National schools will draw more pupils from non-Malay families and those better off if the focus was on education and not religion as their primary duty and responsbility, an MCA leader said today.
Ti Lian Ker told FMT that “the crowd will return” once national schools were seen as serious educators and if English or a pupil’s mother tongue, was also given priority.
Allowing the children from rich and poor families to mingle under one roof would also help provide equal chances at success and also promote unity, said Ti, who is a member of the MCA central committee.
Ti was responding to a research paper by educationist Prof Teo Kok Seong which forecast that Chinese-medium schools might turn into mainstream schools and be more multiracial in 10 years’ time. At present, about 18 per cent of enrolment in Chinese schools are Malay children, while only 4 per cent of national schools are non-Malay pupils.
Ti said in the past Convent schools and other prominent national schools were run by teachers trained in England, who were seen as being dedicated and serious about educating future generations.

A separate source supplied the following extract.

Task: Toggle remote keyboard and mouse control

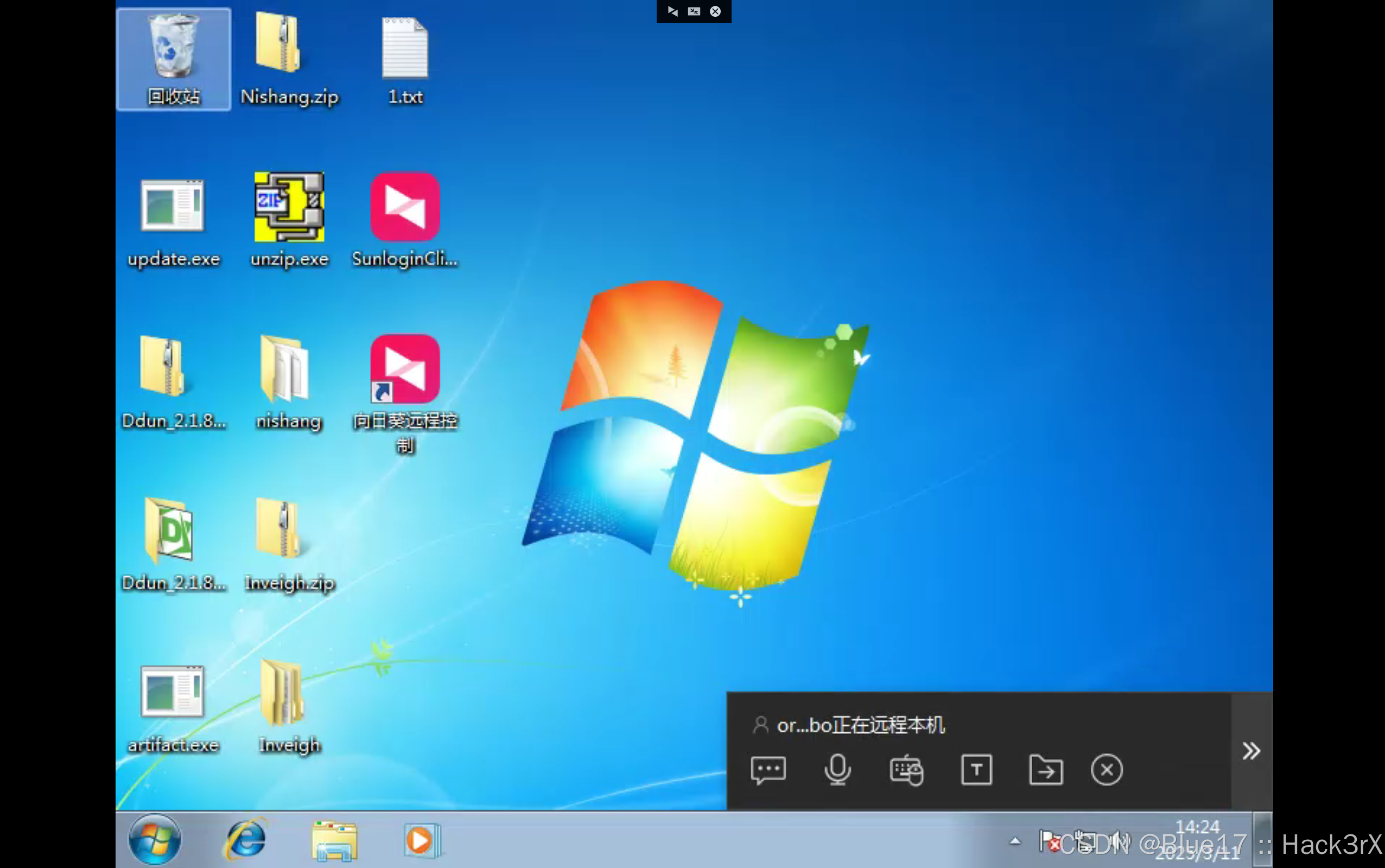Action: coord(906,769)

“But now, principals blend religious fundamentalism with education. The current school culture might not agree with the needs of many parents,” he said. Although Tamil and Mandarin language classes had been introduced in national schools, parents felt the subjects were not taken seriously.

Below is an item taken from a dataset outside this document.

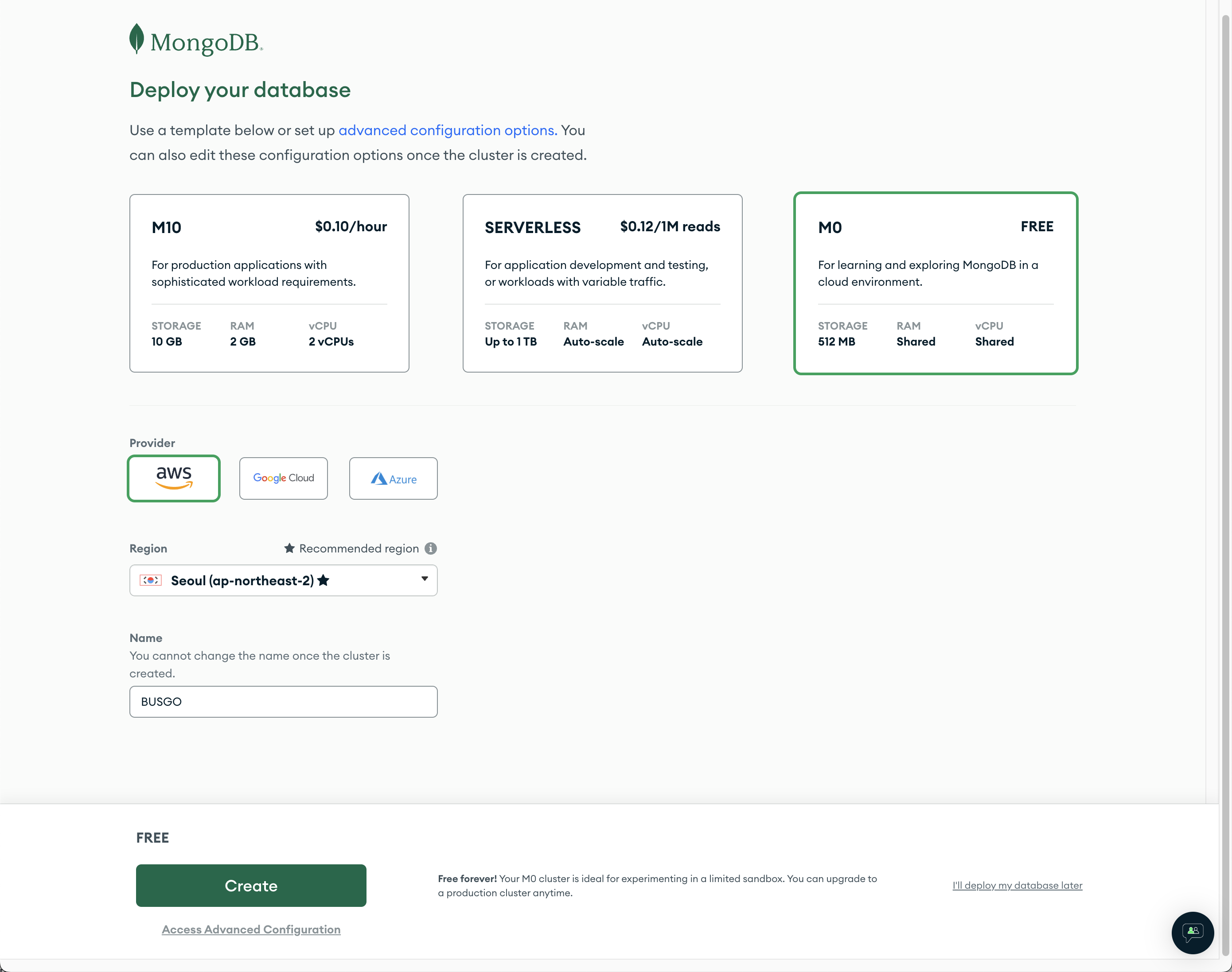Click the star next to Recommended region
The image size is (1232, 972).
(x=289, y=548)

Ti blamed opposition leader Anwar Ibrahim for having caused English-language standards to drop in national schools by introducing ‘Bahasa Baku’ in 1988. “He wanted to show that he is more Malay than a Malay. In that process, a lot of damage was done. Most politicians want to leave a mark but in the long run have destroyed the education process.”

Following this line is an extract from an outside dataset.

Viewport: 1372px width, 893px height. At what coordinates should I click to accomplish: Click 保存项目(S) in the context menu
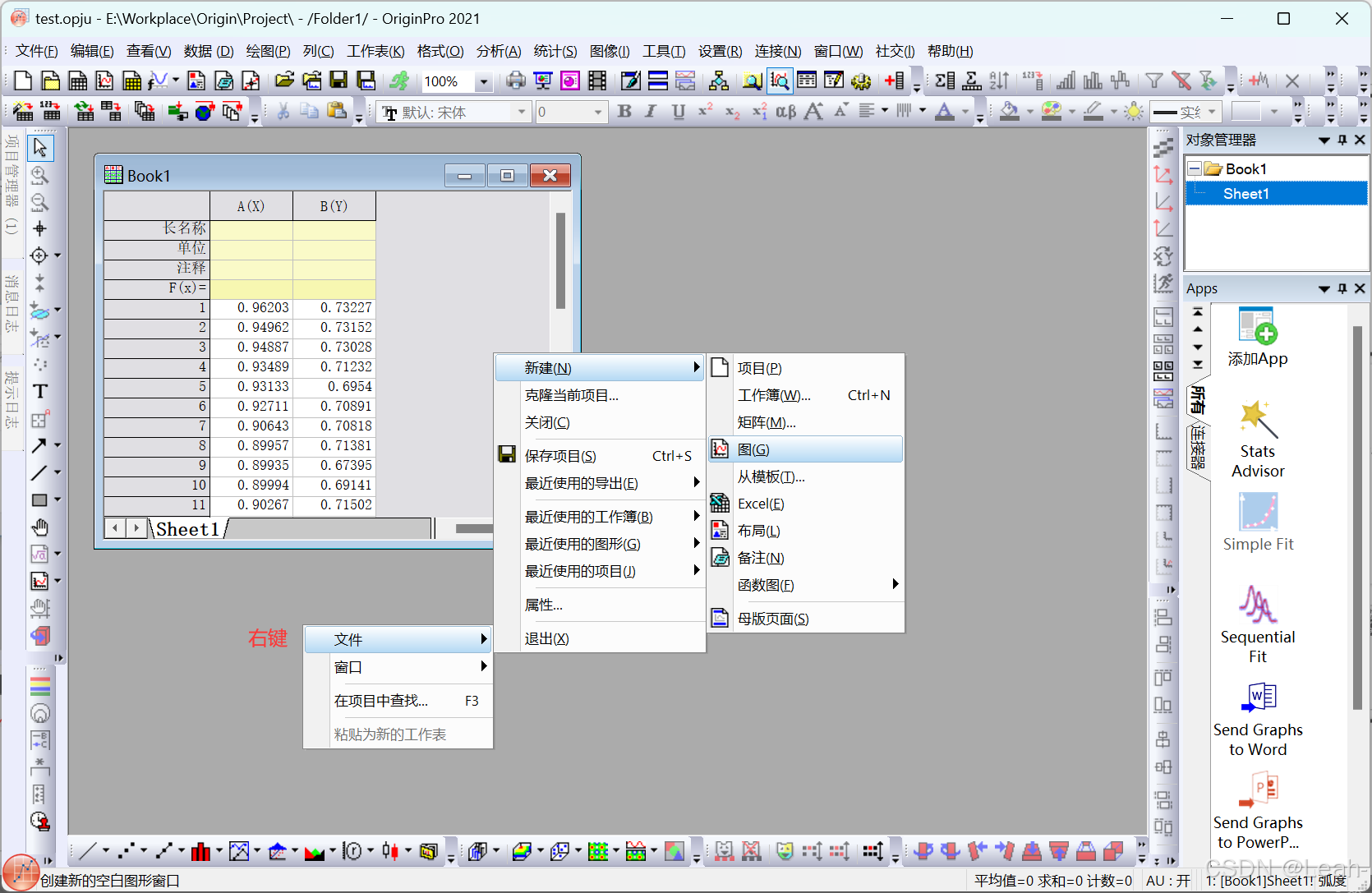(x=562, y=455)
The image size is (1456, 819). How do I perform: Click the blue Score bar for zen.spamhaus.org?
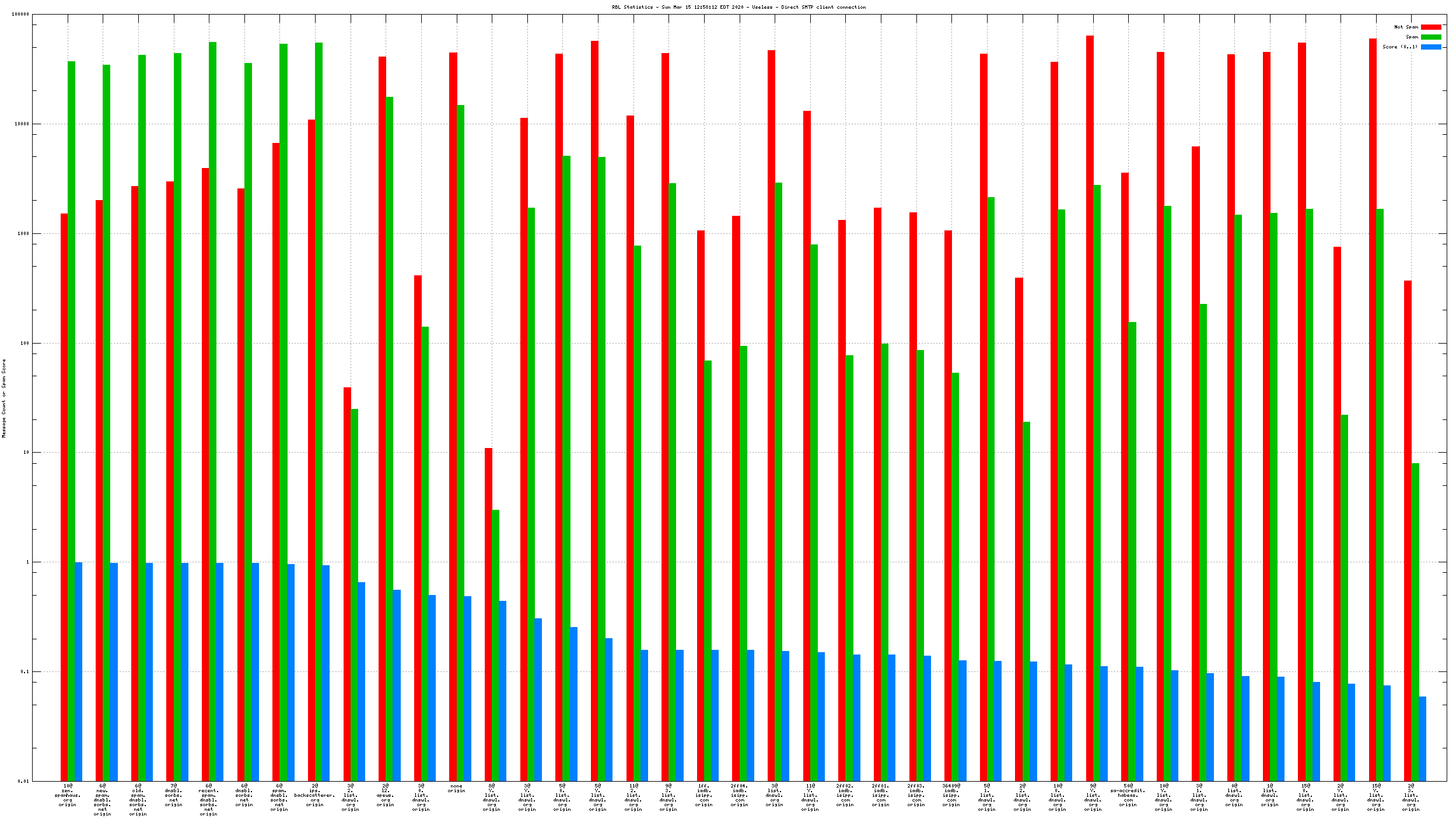tap(79, 671)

He said there had been nothing wrong with the education system left behind after independence. “But since local politicians wanted to leave their mark, the English language was sidelined. Parents started feeling uncomfortable.”
National schools should focus on education, while religious schools could incorporate as much religion as they wanted into their curriculum.
“Just like there are science stream schools, some of the national schools might be categorised as religious-type schools,” said Ti, who heads MCA’s religious harmony bureau.